Snowden's NSA revelations, Microsoft strongarming Windows 10 onto users, the increasing unavoidability of anything Google, Facebook continuing to be Facebook, copyright-laws being abused for all kinds of bullshit etc.

These all have validated what RMS has been saying for years, and you actually have to be quite ignorant at this point to just dismiss his viewpoint.

I work at a startup that uses a lot of open-source software. I would be willing to bet that fewer than 25% of my colleagues know who RMS is.
Not sure what timezone you're in but it's about 4AM US Eastern time.
Hmm, I asked since my mental model of the 'programming community' that I osmosify by reading comments on these kind of websites detects a slight shift on the RMS popularity front over the last year or so. I feel he's coming in from the cold a bit.
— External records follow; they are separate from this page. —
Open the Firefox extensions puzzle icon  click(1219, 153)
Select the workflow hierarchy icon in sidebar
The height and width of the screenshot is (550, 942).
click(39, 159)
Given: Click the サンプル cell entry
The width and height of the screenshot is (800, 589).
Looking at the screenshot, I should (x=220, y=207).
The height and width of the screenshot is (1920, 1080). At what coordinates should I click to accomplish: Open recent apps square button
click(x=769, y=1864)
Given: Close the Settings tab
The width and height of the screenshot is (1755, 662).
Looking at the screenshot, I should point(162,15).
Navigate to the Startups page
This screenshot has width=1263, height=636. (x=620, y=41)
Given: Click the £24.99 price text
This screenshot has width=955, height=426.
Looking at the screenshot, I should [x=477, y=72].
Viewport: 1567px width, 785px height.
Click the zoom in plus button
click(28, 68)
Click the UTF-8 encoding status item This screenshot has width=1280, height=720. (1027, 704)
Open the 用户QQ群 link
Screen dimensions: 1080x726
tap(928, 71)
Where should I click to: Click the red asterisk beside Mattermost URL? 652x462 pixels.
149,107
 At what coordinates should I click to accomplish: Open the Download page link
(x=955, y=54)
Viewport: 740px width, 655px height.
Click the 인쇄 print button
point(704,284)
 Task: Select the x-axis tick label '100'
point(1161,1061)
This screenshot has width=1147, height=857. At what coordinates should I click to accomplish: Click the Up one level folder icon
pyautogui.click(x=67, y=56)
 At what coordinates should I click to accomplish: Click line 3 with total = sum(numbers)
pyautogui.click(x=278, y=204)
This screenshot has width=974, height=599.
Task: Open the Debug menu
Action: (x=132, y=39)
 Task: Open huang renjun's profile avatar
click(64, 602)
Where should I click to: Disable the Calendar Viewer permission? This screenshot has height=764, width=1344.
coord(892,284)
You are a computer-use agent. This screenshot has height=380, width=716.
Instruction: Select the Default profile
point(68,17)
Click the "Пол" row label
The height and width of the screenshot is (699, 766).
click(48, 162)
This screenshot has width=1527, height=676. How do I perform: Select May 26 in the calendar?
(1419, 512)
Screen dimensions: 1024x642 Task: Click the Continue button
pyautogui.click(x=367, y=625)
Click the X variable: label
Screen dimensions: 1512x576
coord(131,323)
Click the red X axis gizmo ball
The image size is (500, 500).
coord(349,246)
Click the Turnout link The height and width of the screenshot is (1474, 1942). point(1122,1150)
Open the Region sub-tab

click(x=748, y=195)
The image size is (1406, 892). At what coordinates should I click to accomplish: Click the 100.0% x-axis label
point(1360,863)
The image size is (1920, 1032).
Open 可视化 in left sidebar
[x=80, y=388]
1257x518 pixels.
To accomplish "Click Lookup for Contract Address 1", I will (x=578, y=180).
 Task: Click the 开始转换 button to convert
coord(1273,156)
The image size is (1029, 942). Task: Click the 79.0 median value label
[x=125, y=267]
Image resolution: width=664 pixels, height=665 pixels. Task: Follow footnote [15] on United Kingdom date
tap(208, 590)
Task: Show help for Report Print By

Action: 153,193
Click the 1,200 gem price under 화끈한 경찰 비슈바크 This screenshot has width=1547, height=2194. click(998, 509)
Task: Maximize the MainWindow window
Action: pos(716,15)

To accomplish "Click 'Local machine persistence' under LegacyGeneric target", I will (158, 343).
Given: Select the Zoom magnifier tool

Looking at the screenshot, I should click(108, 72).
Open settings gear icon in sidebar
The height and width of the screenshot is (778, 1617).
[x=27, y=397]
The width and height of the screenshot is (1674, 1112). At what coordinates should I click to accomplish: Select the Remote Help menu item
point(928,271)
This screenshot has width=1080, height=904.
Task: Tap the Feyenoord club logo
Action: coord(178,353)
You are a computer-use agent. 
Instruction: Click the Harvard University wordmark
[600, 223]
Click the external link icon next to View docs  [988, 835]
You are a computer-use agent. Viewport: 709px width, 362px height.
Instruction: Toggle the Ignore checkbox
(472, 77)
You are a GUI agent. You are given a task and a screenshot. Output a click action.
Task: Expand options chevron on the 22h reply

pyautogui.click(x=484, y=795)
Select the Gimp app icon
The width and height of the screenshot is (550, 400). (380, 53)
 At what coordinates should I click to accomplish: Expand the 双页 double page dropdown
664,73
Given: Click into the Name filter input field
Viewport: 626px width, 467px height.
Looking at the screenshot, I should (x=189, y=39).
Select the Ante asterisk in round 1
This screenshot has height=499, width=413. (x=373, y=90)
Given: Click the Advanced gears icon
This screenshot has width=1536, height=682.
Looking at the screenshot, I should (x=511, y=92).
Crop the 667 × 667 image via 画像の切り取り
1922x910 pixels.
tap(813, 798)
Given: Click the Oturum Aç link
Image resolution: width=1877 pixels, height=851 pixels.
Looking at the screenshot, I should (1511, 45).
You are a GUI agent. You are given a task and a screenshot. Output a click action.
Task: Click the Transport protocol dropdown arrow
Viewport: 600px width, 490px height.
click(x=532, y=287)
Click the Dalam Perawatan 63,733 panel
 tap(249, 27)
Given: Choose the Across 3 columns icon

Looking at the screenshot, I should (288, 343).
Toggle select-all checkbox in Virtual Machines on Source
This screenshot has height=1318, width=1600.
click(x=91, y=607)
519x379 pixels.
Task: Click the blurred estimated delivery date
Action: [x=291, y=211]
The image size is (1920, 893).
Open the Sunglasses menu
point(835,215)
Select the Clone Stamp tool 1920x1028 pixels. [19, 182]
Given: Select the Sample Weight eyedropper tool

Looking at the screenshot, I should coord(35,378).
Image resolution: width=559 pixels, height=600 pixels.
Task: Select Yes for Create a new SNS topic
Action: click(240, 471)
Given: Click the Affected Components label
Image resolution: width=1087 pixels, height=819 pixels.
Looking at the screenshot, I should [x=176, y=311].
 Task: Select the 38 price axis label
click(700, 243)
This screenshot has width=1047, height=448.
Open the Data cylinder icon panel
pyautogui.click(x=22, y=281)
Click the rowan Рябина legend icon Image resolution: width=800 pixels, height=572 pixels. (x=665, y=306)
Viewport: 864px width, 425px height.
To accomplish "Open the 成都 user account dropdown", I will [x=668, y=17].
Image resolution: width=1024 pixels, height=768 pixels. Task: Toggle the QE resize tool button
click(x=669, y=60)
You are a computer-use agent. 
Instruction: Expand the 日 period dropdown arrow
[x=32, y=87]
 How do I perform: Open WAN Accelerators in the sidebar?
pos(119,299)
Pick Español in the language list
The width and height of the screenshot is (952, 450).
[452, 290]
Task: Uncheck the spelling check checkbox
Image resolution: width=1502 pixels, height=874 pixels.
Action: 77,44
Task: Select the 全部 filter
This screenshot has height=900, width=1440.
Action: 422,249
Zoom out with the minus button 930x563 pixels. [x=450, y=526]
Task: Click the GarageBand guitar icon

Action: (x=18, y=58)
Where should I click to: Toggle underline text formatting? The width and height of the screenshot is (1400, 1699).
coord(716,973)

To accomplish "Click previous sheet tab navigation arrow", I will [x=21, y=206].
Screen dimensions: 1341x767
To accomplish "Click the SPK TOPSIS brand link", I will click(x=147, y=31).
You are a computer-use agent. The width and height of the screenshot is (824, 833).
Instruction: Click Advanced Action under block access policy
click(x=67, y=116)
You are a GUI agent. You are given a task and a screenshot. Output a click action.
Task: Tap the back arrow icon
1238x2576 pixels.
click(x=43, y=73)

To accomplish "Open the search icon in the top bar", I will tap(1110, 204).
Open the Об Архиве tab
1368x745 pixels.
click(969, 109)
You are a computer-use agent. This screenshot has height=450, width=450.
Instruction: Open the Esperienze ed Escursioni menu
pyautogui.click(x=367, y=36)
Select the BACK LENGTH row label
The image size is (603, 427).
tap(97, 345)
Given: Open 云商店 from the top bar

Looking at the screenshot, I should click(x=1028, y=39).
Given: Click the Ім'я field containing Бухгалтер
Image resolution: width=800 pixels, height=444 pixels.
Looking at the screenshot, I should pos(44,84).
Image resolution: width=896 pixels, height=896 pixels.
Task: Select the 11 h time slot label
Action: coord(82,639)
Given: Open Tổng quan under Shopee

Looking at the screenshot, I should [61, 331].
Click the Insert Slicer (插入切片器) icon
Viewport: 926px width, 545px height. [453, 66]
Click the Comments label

I am mostly browsing HN during my european daytime. Lots of people seem to comment on stories during my daytime. Do you mean his detractors are predominantly American? Do you think they have a particular political allegiance too?

I think people are just tired of criticising him. I personally am against him, but it bores me to discuss the same stuff all over again, especially when it's "meta" as you say and can be deemed off topic.

(Not from the US)

I'm not sure the sort of low-brow comments that have been common deserve to be called "criticising".
I was merely referring to the assumption that the majority of HN users are located in the US: https://news.ycombinator.com/item?id=3298905

Even if things have changed such that only a third of HN users are in the US, that's still a lot of people sleeping. Though I suppose I am implying that more of RMS's detractors are from the US. On one level, it wouldn't surprise me. Even though RMS's reputation is global, most of his writings are in English, and his homepage is currently focused on North-America-centric topics: https://stallman.org/

But I'm going to make a guess that HN is still busiest when America is busiest, judging by the time frequency of submissions currently in the /new section, as compared to what it will look like at 9am east coast time.

Years ago HN had a higher percentage of Slashdot refugees or whatever you want to call them, where what I'd call hard-nosed OSS was part of the dialog and the arguments were fresh. These days, there's many who see him less as a controversial figure within "their" community, and more of a crazy old guy with extremist views.
The more time goes by the less crazy he seems. His goals may not be realistic but his predictions about the dangers of dependence on commercial software have been vindicated in many instances. And things might get much worse still if the trend towards authoritarian leadership in Western countries continues.
A bit nit-picky, but RMS is perfectly fine with commercial software (software that is sold for money), he objects to proprietary software (software that you cannot read and modify the source code of). Freeware is not commercial, but proprietary. When you buy a Linux distro CD, that's commercial, but might be non-proprietary (depending on the distro).
Yet selling software--not services--seems incompatible with RMS's insistence on the freedom of end users to distribute without cost.
It's not incompatible in the slightest. If I write software and give it to you only in exchange for money, licenced under the GPL, then I am selling software completely in agreement with RMS's principles.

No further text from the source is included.